Numerous online sellers selling dangerous Christmas gifts have been discovered by the government’s product safety inspector.  

It is important for parents to make sure that no dangerous toys are hidden under Christmas trees this year.

Among the products exposed by the Office for Product Safety & Standards’ pre-Christmas crackdown were two brands of slime toys.

Both ‘Glacier slime and ‘Ninja’ contained toxic amounts of boron, which could cause harm to children’s reproductive system if inhaled.

Ninja slime contains 701 mg/kg of Boron, and comes with a straw. Instructions also come with it, which encourages children to “blow bubbles” with the poisonous goo, increasing the chance of accidental ingestion.

'Ninja slime', one of the dangerous toys uncovered by the government probe into hazardous toys, contains toxic levels of boron - and yet comes with a straw and instructions that encourage children to blow bubbles with it, increasing the risk of accidental ingestion

One of the hazardous toys found by government inspections, ‘Ninja Slime’ contains high levels of toxic boron. However, it comes with a straw as well as instructions. This encourages children to create bubbles using the straw.

An excessive concentration of cancer-causing agents was found in a toy called “baby dolls in bathtub shower sets”, which is a game that children play with.

Baby doll in bathtub shower set contains potentially cancer-causing concentrations of phthalates

Baby doll in bathtub shower set contains potentially cancer-causing concentrations of phthalates

The product safety report reads: ‘A young child playing with the toy is exposed to phthalates which can potentially harm a child’s health either via cancer or non-cancer effects.’

According to the report the doll’s role-playing baby dolls, which were sold on eBay prior to the crackdown before Christmas, pose a potential choking threat to children.   

Users were also warned about a pink hoverboard manufactured under the name Mega Motion. 

Hidden in the hoverboard’s pink reflective casing is a transformer that was poorly constructed and can cause serious injury to its operator if it’s not plugged into for charging. 

The’serious danger’ of strangulation was identified as a bear-shaped xylophone that had a shape-sorter and puzzle-block on its side.

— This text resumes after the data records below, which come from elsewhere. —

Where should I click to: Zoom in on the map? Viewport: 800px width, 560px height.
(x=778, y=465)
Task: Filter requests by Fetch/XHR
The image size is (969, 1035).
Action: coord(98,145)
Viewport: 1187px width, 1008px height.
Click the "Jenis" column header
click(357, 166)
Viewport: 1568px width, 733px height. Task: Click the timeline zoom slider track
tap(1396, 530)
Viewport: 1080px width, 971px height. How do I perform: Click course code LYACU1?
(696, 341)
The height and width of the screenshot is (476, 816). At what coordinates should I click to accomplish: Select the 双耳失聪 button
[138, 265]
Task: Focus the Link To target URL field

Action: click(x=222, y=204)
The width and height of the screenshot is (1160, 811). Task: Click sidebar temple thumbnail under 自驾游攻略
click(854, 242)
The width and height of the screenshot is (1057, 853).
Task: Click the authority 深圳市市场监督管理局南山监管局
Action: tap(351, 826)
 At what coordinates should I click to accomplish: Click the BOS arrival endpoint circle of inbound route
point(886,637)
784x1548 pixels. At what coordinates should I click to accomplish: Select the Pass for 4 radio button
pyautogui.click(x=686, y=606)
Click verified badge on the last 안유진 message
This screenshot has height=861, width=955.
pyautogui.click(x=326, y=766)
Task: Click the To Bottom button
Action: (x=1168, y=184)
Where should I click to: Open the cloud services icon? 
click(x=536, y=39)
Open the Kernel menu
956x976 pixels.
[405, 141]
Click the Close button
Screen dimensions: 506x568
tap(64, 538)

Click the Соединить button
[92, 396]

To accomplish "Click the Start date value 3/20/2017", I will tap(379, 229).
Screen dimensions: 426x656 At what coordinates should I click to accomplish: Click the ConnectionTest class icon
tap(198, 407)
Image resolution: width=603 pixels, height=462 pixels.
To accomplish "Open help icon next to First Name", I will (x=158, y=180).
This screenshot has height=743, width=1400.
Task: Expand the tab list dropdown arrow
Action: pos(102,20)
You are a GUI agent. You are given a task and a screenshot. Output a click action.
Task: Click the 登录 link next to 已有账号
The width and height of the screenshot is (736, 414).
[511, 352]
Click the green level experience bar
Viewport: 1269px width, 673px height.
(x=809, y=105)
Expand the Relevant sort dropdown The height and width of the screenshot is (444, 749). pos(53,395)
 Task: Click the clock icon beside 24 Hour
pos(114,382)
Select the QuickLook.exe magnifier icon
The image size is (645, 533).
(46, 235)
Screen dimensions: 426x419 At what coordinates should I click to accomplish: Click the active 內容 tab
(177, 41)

A pink hoverboard, sold under the brand name 'Mega Motion', was withdrawn for having a 'poorly built transformer' that could electrocute when plugged in for charging

Pink hoverboard sold under the name Mega Motion was taken off market due to a “poorly constructed transformer” that can cause an electrocute when it is plugged into for charging.

A bear-shaped xylophone had a cord twice the permitted length, presenting a risk of strangulation

The cord of a bear-shaped xylophone was twice as long as the allowed length. This presented a danger for strangulation 

Amazon UK bought the cute looking bear in August 2020, and it was still available for sale between October 2021 and October 2021. The pull-along cord measured 420mm. This is twice what Amazon UK allowed.

The report states that if the cord is too long, children may tie it to their necks and become entangled. This could lead to strangulation. 

After being exposed to the risk of choking, colourful baby wrist socks made from China were removed at the border. 

Colourful baby wrist socks contained a rattle that could easily dislodge, causing choking

Baby wrist socks in bright colours contained a rattle which was easy to dislodge and could cause choking.

Tests by the Office for Product Safety & Standards revealed the rattle behind the yellow bug-like characters could easily be removed and put in the baby’s mouth during play. 

A baby walker designed to look like a car and featuring a rabbit front end also failed safety inspections.

Testers discovered that the rabbit at the front of the product would split into 5 pieces of plastic when it was dropped. They also found a way to release a screw.

A baby walker shaped like a car with a rabbit on the front shattered easily, producing debris that could be swallowed

Baby walker that looks like a car, with a rabbit at the front. It can easily be smashed and produced debris that could then be eaten.

Is slime safe or dangerous? 

The results of a probe on slime toys and putty toys in the UK for 2019 were alarming.

The government’s product safety office collected 13 samples. Seven were not compliant, while five others were labeled’serious failures’.

The probe revealed that non-compliant products were being withdrawn from the market and have been replaced by safe slime. 

The product safety report states that a baby under the age of 36 months can easily choke from the delicate bunny’s death.  

Following failing product-safety testing, over 12,500 uninsured products (including toys) were taken out of supply in 2021.

The Office for Product Safety and Standards (an agency of the Department for Business, Energy & Industrial Strategy) reviews products from third-party sellers on online marketplaces, ensuring those that fail are removed from sale.

Return hazardous goods purchased by customers can be returned and refunded.      

Consumer Minister Paul Scully said: ‘No parent should have to worry about the safety of the toys they’ve bought their kids at Christmas. 

‘Sadly, there are greater threats than finding a lump of coal under the tree on Christmas morning which is why we’re pulling out all the stops to keep everyone safe. 

‘The UK has some of the highest product safety standards in the world and we’re hard at work to ensure nothing from the naughty list makes its way into Santa’s sleigh this Christmas.’